From this location you can measure the thickness of the drywall. Remove the shroud on any recessed pot lights, taking the cover off any junction boxes or pulling down the cover on your bathroom fan.
Building code is modeled after the behavior of a really tall individual who doesn’t function well after dark. As a result, basement suite headroom requirements can seem excessive and heavy handed at times.
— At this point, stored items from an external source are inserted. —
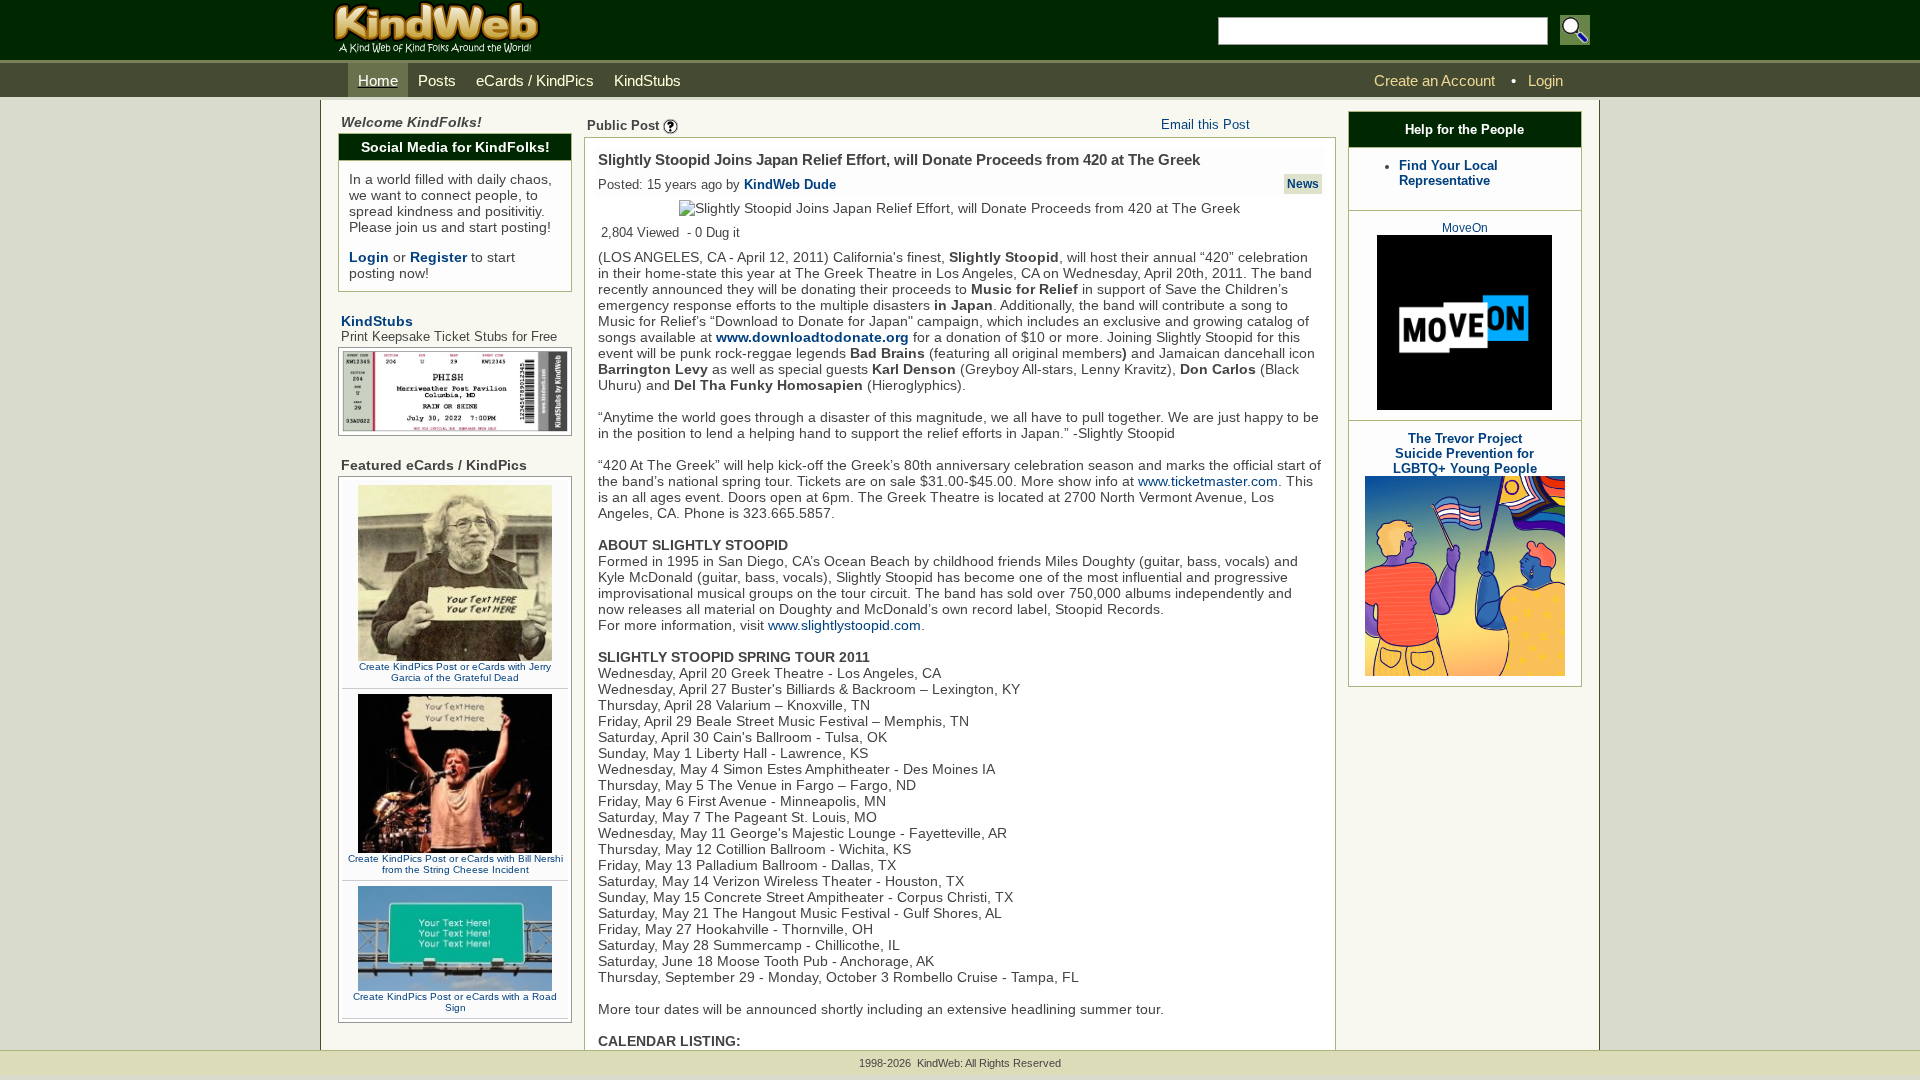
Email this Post (1205, 124)
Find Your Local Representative (1448, 173)
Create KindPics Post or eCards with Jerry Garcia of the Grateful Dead (455, 672)
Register (438, 257)
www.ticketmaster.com (1208, 481)
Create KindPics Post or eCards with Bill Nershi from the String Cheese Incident (455, 864)
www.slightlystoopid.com (844, 625)
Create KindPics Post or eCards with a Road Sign (455, 1002)
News (1303, 184)
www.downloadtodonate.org (812, 337)
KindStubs (377, 321)
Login (369, 257)
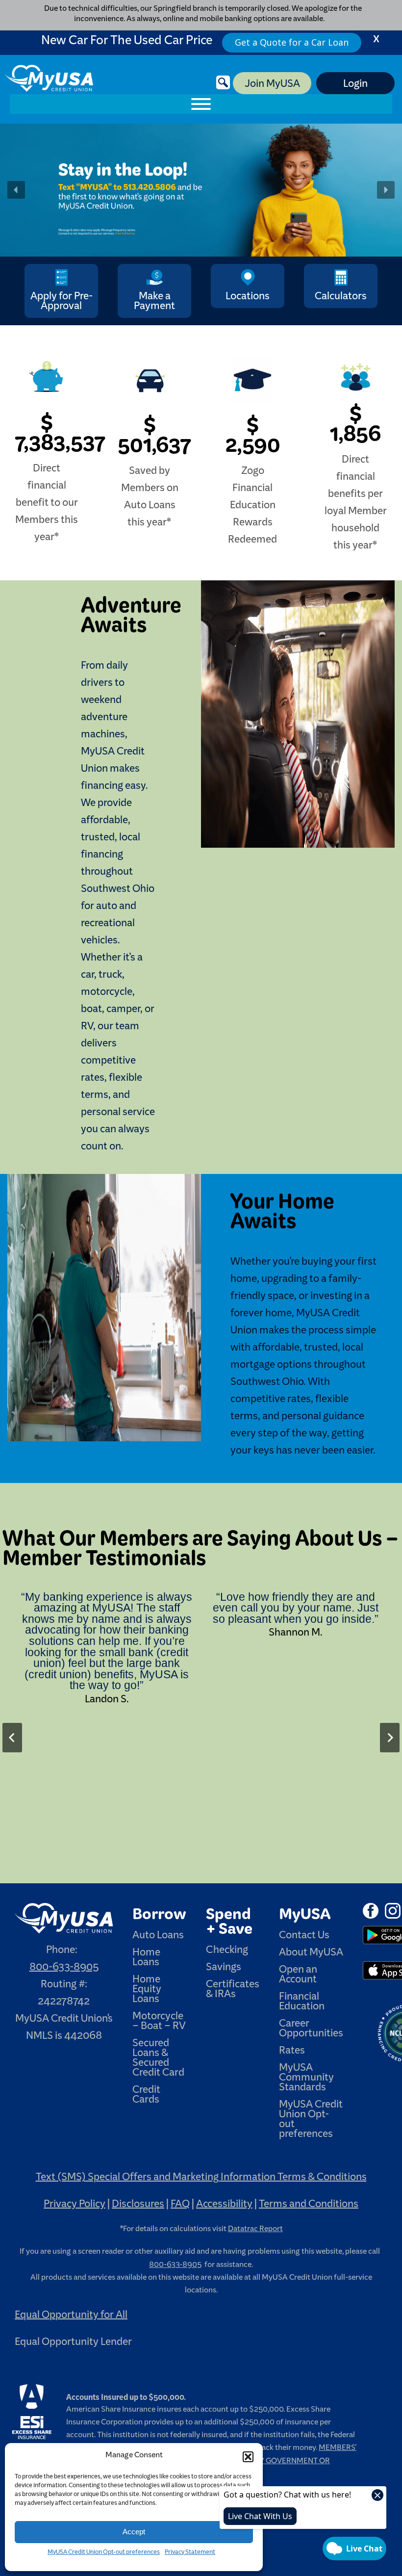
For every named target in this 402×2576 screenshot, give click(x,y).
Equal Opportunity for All (71, 2316)
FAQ (180, 2205)
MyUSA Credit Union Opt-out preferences (104, 2553)
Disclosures (138, 2205)
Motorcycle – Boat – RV (159, 2023)
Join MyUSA (272, 85)
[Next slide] (390, 1737)
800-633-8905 (64, 1969)
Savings (223, 1969)
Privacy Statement (190, 2553)
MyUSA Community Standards (306, 2079)
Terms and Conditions (308, 2205)
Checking (227, 1952)
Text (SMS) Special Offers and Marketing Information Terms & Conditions (201, 2178)
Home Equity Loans (146, 1991)
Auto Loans (158, 1937)
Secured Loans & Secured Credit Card (158, 2060)
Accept (134, 2531)
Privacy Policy (74, 2205)
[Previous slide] (12, 1737)
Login (355, 85)
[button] (248, 2457)
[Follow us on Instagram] (393, 1914)
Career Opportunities (311, 2030)
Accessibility (224, 2205)
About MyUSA (311, 1954)
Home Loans (146, 1959)
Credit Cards (146, 2097)
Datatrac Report (255, 2230)
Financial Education (302, 2003)
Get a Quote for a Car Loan (292, 42)
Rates (292, 2052)
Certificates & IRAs (232, 1991)
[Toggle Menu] (201, 104)
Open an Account (298, 1976)
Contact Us (304, 1937)
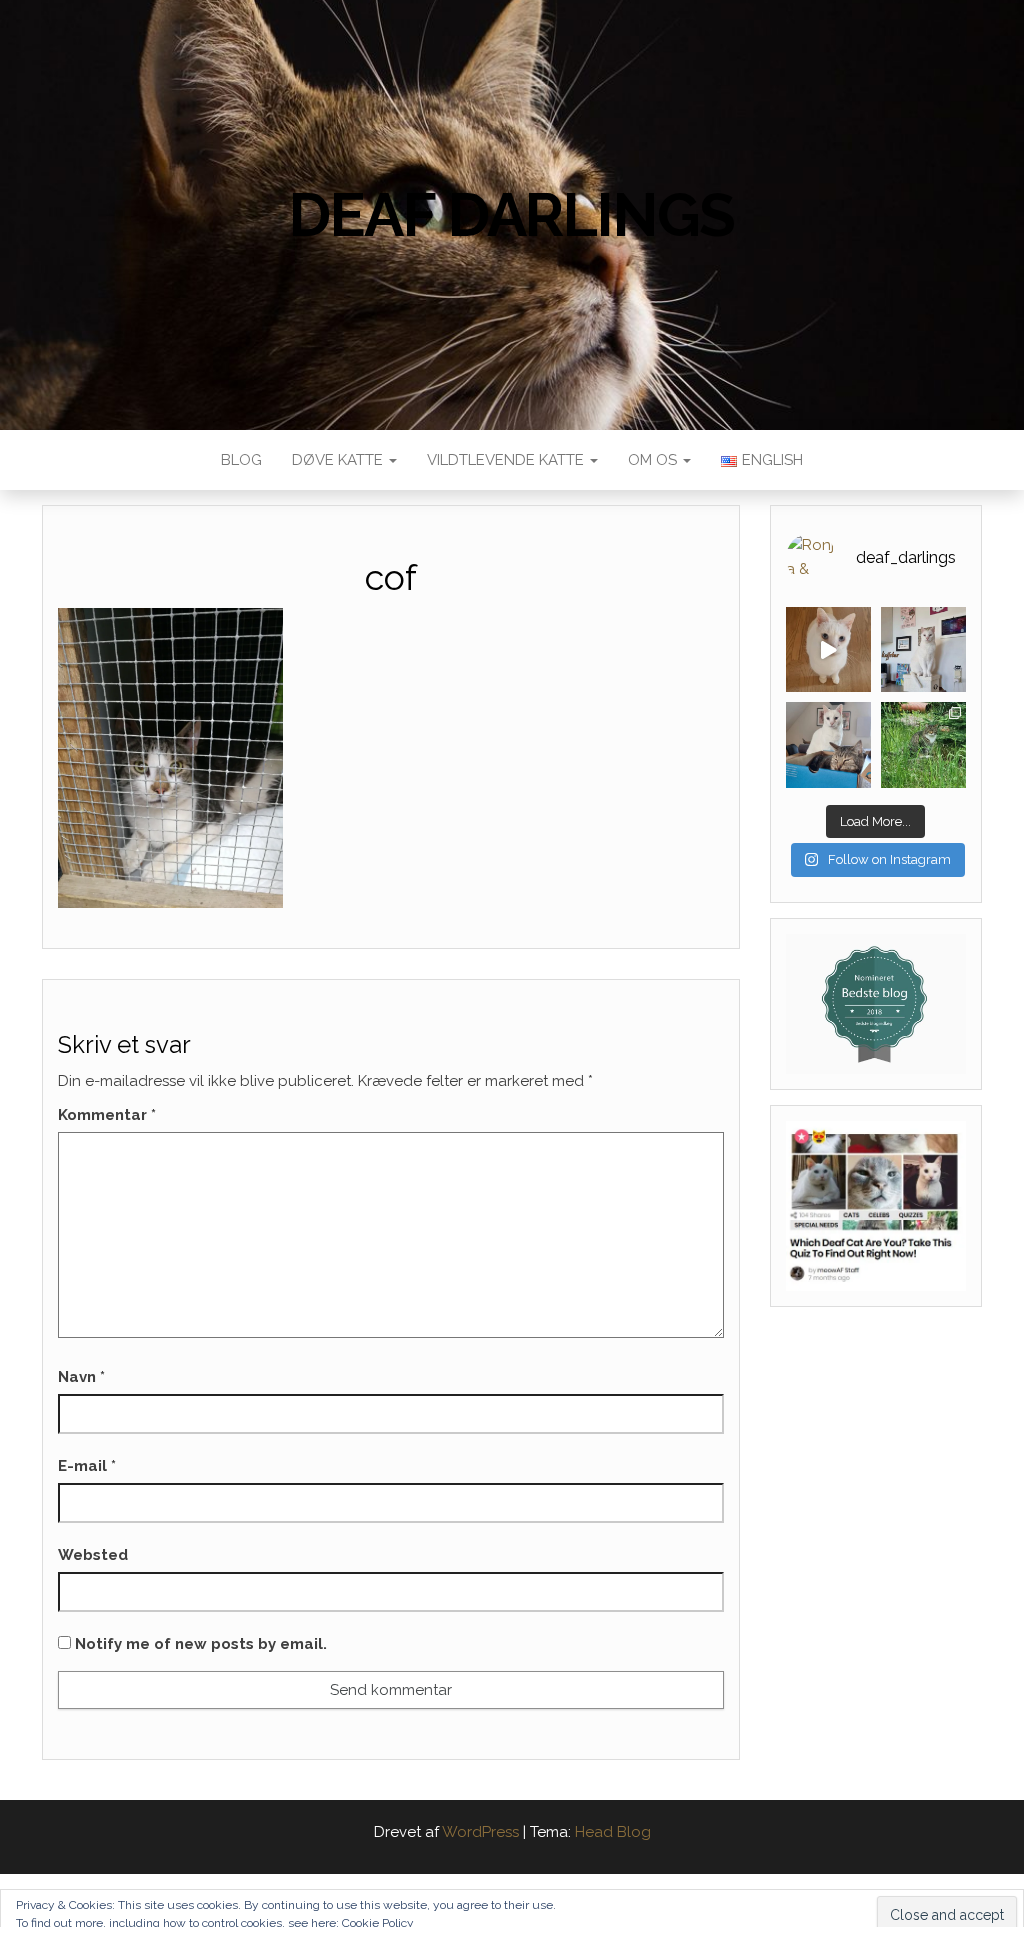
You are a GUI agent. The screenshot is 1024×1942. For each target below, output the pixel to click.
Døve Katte (339, 460)
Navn (81, 1377)
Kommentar (107, 1115)
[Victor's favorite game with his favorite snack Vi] (828, 649)
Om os (654, 460)
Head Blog (613, 1832)
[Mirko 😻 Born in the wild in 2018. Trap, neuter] (923, 744)
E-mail (87, 1466)
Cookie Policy (378, 1923)
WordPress (480, 1832)
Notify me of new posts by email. (201, 1644)
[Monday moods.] (828, 744)
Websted (93, 1555)
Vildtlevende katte (507, 460)
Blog (241, 460)
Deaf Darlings (512, 215)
However, there’s no arguing the importance of people being to able to escape in an emergency situation.
Currently you must have clear egress from areas such as bedrooms to a minimum headroom clearance of 2.0 m or 6′-6.75″.
Any drop beams, bulkheads or doorways that are lower than this minimum height & are along the egress pathway will have to be renovated as part of your basement suite permit process.
Now that you’ve complete the six steps to legalizing your unregistered basement suite, how are things shaping up for your situation?
- If you’re zoned for basement suites, you dodged a potential deal breaker.
- Is your suite less than 968sf and no more than 40% or total square footage?
- Can you get a parking stall for you as well as one for each bedroom in the suite?
- Do your bedroom windows big enough and will work for egress requirements?
- Is your basement ceiling finish the right type and thickness?
- Do you have the minimum head clearance for ceiling height?
If you have answers to the above questions and none of them we’re deal breakers, then you’re ready to move on to next steps of hiring design professional to assist you.